Follow

Anti-scraping people are tiring.

Federation duplicates data and the way masto is built, masto's federation backs it up for perpetual availability.

Scraping and archiving is another side of the same coin.

You opt into having a permanent record of your digital activity when you start posting online.

@jonn Wait, I saw something the other day that said that Masto data is ephemeral. Is it permanent or not?

(I *hope* it's permanent)

@nafnlaus one query is better than a thousand words.

Stuff we interact with gets permanently cached on our instances.

Maybe big instances work differently, but it's a matter of coping with scale rather than a design choice.

@jonn Hey, while I have you here, is it possible for you to check - how much of the stored data is text vs. images vs. video?

(I'm also curious what the distribution of images served is (e.g. are the vast majority a small subset at any given time that could cache well?), but it's more complicated to investigate, so I won't bug you with it).

This relates to this issue: github.com/mastodon/mastodon/i

@nafnlaus oh fuck, I have to increase the size of the instance or purge media files somehow. 🤔

@nafnlaus the instance is up since Autumn 2021, so for roughly a year.

@jonn It's not clear to me - what's the ratio between text, images and video?
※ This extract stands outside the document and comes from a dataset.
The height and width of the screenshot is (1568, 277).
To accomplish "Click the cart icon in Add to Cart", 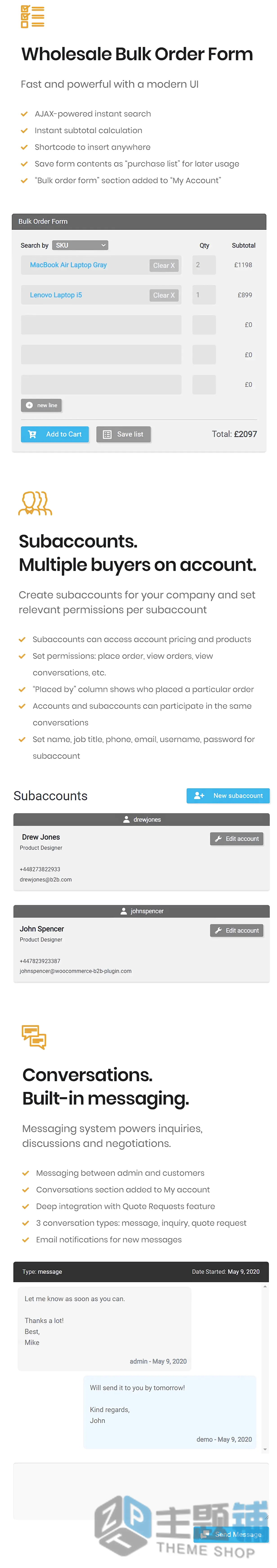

The issue in question is various things that can be done to simultaneously increase image quality (which we're getting complaints about) while decreasing image storage size (which is always an issue). But some of the possibilities have complications, such as dealing with legacy clients.

@jonn Right now we're only using JPEG (and PNG, strangely, despite them being massive!) But also, rather than controlling file size, we're simply aggressively downscaling them - when you get a better compression/quality ratio with less downscaling but a lower CRF. We could also support WebM (~75% the size) and (AVIF is ~50% the size), but then we'd need a caching image proxy server for legacy clients, so the question arises what sort of ratio of cache hits we might get.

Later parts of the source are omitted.